* Given text *
▶

Prosecutor pushes in court to keep Oscar Grant murder trial in Oakland
on October 7, 2009
As hearings to relocate the Johannes Mehserle murder trial continued in downtown Oakland today, a prosecutor worked to persuade a judge that the former BART police officer could receive a fair trial in Alameda County, and that a survey suggesting otherwise was flawed.
The defense attorney for Mehserle, who has been charged with murder in the New Year’ Fruitvale BART station shooting of Oscar Grant, has argued that a fair trial would be impossible in this county because of the local media attention and racial controversy surrounding the case, and on Tuesday had called an expert witness to support the move with statistical evidence.
But this afternoon, prosecutor David Stein argued against the motion to move the trial, saying the survey questions used to produce those statistics reveal a “response bias,” and questioned the objectivity of the defense’s expert witness, Dr. Craig New.
New, a juror psychology scholar, was testifying in place of Edward Bronson, the creator of a survey which is being used by Mehserle’s attorney, Michael Rains, to suggest racial bias and prejudgment in the community. Rains argued that such bias would preclude a fair trial. Bronson recently fell ill, and Rains enlisted New to examine the data surrounding the case and testify in Bronson’s place.
Bronson’s survey was given to 397 Alameda residents during the month of July over the telephone. 97 percent of respondents to the survey had some factual knowledge of the case, and 82 percent of respondents believed that violence could occur in Oakland if Mehserle were acquitted.
Mehserle, a former BART police officer, shot 22-year-old Oscar Grant in the back as he lay handcuffed on the ground at the BART Station on January 1. Rains has said the incident, which was caught on video by multiple BART passengers, was an accident and that Mehserle was reaching for his taser but pulled out his gun instead.

◀

* Records shown *
▶

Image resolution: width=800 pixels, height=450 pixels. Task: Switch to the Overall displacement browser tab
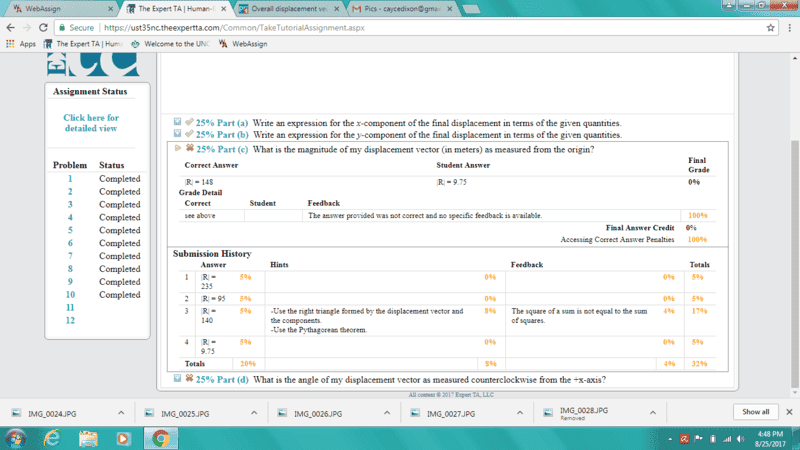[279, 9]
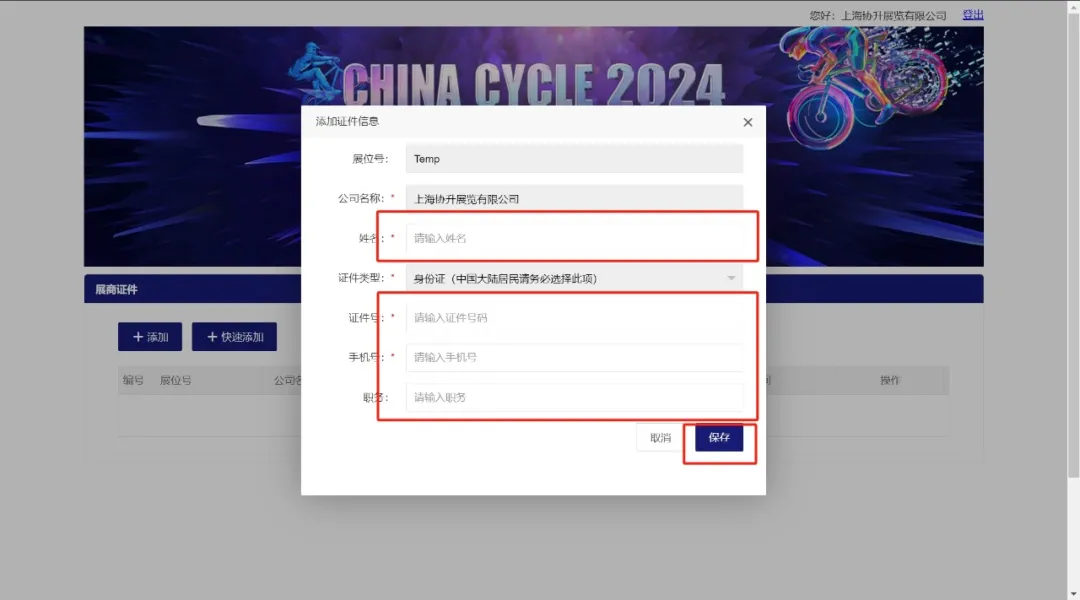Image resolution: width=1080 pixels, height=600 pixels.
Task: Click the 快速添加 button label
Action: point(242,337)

◀

* What this exercise asks *
[a] State how many lines of the rows contain the string "Task", matching case exactly, and give only the number.
[b] Write the next part of the article on the Mehserle trial venue, starting after its final sentence.
The rows have no connection to the article on the Mehserle trial.

* Answers in order *
[a] 2

[b]
Today Stein conducted a cross-examination of New, who testified that given the results of Bronson’s survey and the extensive media attention given to the case, the trial should be moved to another county.
Stein argued that the 82 percent of surveyed people who answered “yes” to the question of violence, which reads: “Some people are concerned that if the jury acquits Mehserle of murdering Oscar Grant, there could be violence. Do you agree or do you disagree that there could be violence?” responded affirmatively because the wording of the question prompted them to.
New said that if he were writing the question, he would have added, “Some people don’t believe there will be violence,” to make the question more balanced.
“You didn’t even notice the bias until I pointed it out, isn’t that true?” Stein asked.
New responded, “That’s true.”
Stein continued to challenge both New’s experience and his objectivity. Under questioning from Stein, New testified that he charges $225 an hour for his services, and Rains revealed today that Bronson was paid $11,000 by the defense for his work creating the survey.
One of the day’s stirring moments came during Stein’s cross-examination of New, while the expert witness was being pressed to explain why an Alameda County jury might be particularly biased in the case. Stein argued that everyone has a bias but that “the question is whether a juror will be able to set aside that bias in court.” New had previously stated that the risk of a “stealth juror”—someone who acts objectively during juror screenings but who hopes to get onto a jury to advance their own agenda—would be high if the trial stays in Alameda County.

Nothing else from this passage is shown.